[Stored items]
● ● ●
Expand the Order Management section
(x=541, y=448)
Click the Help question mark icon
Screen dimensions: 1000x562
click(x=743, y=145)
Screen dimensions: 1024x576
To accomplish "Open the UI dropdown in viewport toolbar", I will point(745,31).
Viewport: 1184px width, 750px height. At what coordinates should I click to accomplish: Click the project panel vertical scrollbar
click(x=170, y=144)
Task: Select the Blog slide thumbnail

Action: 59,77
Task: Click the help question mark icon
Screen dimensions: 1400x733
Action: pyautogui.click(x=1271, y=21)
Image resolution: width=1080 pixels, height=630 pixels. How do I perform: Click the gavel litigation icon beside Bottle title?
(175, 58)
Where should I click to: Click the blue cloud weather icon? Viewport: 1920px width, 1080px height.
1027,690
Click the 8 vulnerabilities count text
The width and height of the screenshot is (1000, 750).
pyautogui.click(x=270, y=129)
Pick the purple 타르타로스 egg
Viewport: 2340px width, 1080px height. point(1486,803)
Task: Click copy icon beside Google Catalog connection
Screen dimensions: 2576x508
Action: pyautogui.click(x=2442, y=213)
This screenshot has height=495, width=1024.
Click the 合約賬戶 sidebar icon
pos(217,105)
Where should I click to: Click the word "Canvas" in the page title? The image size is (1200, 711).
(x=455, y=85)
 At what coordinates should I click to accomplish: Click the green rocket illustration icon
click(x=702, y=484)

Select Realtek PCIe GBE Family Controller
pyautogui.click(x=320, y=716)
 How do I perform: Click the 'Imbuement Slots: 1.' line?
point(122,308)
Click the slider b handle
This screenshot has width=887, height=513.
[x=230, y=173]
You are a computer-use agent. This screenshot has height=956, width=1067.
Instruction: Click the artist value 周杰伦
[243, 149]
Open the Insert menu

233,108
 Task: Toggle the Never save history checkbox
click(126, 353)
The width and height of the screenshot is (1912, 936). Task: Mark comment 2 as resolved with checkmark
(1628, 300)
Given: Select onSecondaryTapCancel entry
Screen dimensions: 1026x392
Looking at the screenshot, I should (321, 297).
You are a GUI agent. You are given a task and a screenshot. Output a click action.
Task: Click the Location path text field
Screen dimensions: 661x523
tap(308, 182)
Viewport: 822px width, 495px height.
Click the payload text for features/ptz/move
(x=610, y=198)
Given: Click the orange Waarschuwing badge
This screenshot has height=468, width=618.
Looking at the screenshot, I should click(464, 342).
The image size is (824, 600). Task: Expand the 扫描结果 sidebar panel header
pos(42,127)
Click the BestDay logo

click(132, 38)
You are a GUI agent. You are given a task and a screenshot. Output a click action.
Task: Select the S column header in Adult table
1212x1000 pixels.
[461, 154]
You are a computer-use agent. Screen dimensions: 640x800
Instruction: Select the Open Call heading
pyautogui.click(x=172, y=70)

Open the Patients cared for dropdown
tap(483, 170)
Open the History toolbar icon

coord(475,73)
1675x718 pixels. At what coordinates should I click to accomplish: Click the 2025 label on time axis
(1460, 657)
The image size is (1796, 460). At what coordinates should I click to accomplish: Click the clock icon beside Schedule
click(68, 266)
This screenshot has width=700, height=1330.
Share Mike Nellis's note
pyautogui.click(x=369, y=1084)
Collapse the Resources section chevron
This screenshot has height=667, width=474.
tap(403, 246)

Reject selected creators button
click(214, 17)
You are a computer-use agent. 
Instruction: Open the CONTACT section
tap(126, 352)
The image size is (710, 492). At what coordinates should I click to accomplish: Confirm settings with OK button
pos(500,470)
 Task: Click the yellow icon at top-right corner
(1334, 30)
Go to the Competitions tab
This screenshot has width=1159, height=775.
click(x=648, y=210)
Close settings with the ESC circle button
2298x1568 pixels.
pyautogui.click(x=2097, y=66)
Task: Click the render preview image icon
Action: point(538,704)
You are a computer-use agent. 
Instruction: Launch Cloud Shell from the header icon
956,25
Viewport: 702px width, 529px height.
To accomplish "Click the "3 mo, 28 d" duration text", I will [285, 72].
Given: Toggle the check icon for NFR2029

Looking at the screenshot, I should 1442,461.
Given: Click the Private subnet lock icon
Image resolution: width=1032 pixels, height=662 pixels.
● ● ●
= YOUR ASSIGNMENT =
Nothing is to be altered; retype each entry exactly.

= WRITTEN ANSWER =
Expand the Order Management section
(x=541, y=448)
Click the Help question mark icon
Screen dimensions: 1000x562
click(x=743, y=145)
Screen dimensions: 1024x576
To accomplish "Open the UI dropdown in viewport toolbar", I will point(745,31).
Viewport: 1184px width, 750px height. At what coordinates should I click to accomplish: Click the project panel vertical scrollbar
click(x=170, y=144)
Task: Select the Blog slide thumbnail

Action: 59,77
Task: Click the help question mark icon
Screen dimensions: 1400x733
Action: pyautogui.click(x=1271, y=21)
Image resolution: width=1080 pixels, height=630 pixels. How do I perform: Click the gavel litigation icon beside Bottle title?
(175, 58)
Where should I click to: Click the blue cloud weather icon? Viewport: 1920px width, 1080px height.
1027,690
Click the 8 vulnerabilities count text
The width and height of the screenshot is (1000, 750).
pyautogui.click(x=270, y=129)
Pick the purple 타르타로스 egg
Viewport: 2340px width, 1080px height. point(1486,803)
Task: Click copy icon beside Google Catalog connection
Screen dimensions: 2576x508
Action: pyautogui.click(x=2442, y=213)
This screenshot has height=495, width=1024.
Click the 合約賬戶 sidebar icon
pos(217,105)
Where should I click to: Click the word "Canvas" in the page title? The image size is (1200, 711).
(x=455, y=85)
 At what coordinates should I click to accomplish: Click the green rocket illustration icon
click(x=702, y=484)

Select Realtek PCIe GBE Family Controller
pyautogui.click(x=320, y=716)
 How do I perform: Click the 'Imbuement Slots: 1.' line?
point(122,308)
Click the slider b handle
This screenshot has width=887, height=513.
[x=230, y=173]
You are a computer-use agent. This screenshot has height=956, width=1067.
Instruction: Click the artist value 周杰伦
[243, 149]
Open the Insert menu

233,108
 Task: Toggle the Never save history checkbox
click(126, 353)
The width and height of the screenshot is (1912, 936). Task: Mark comment 2 as resolved with checkmark
(1628, 300)
Given: Select onSecondaryTapCancel entry
Screen dimensions: 1026x392
Looking at the screenshot, I should (321, 297).
You are a GUI agent. You are given a task and a screenshot. Output a click action.
Task: Click the Location path text field
Screen dimensions: 661x523
tap(308, 182)
Viewport: 822px width, 495px height.
Click the payload text for features/ptz/move
(x=610, y=198)
Given: Click the orange Waarschuwing badge
This screenshot has height=468, width=618.
Looking at the screenshot, I should click(464, 342).
The image size is (824, 600). Task: Expand the 扫描结果 sidebar panel header
pos(42,127)
Click the BestDay logo

click(132, 38)
You are a GUI agent. You are given a task and a screenshot. Output a click action.
Task: Select the S column header in Adult table
1212x1000 pixels.
[461, 154]
You are a computer-use agent. Screen dimensions: 640x800
Instruction: Select the Open Call heading
pyautogui.click(x=172, y=70)

Open the Patients cared for dropdown
tap(483, 170)
Open the History toolbar icon

coord(475,73)
1675x718 pixels. At what coordinates should I click to accomplish: Click the 2025 label on time axis
(1460, 657)
The image size is (1796, 460). At what coordinates should I click to accomplish: Click the clock icon beside Schedule
click(68, 266)
This screenshot has width=700, height=1330.
Share Mike Nellis's note
pyautogui.click(x=369, y=1084)
Collapse the Resources section chevron
This screenshot has height=667, width=474.
tap(403, 246)

Reject selected creators button
click(214, 17)
You are a computer-use agent. 
Instruction: Open the CONTACT section
tap(126, 352)
The image size is (710, 492). At what coordinates should I click to accomplish: Confirm settings with OK button
pos(500,470)
 Task: Click the yellow icon at top-right corner
(1334, 30)
Go to the Competitions tab
This screenshot has width=1159, height=775.
click(x=648, y=210)
Close settings with the ESC circle button
2298x1568 pixels.
pyautogui.click(x=2097, y=66)
Task: Click the render preview image icon
Action: point(538,704)
You are a computer-use agent. 
Instruction: Launch Cloud Shell from the header icon
956,25
Viewport: 702px width, 529px height.
To accomplish "Click the "3 mo, 28 d" duration text", I will [285, 72].
Given: Toggle the check icon for NFR2029

Looking at the screenshot, I should 1442,461.
Given: Click the Private subnet lock icon
Image resolution: width=1032 pixels, height=662 pixels.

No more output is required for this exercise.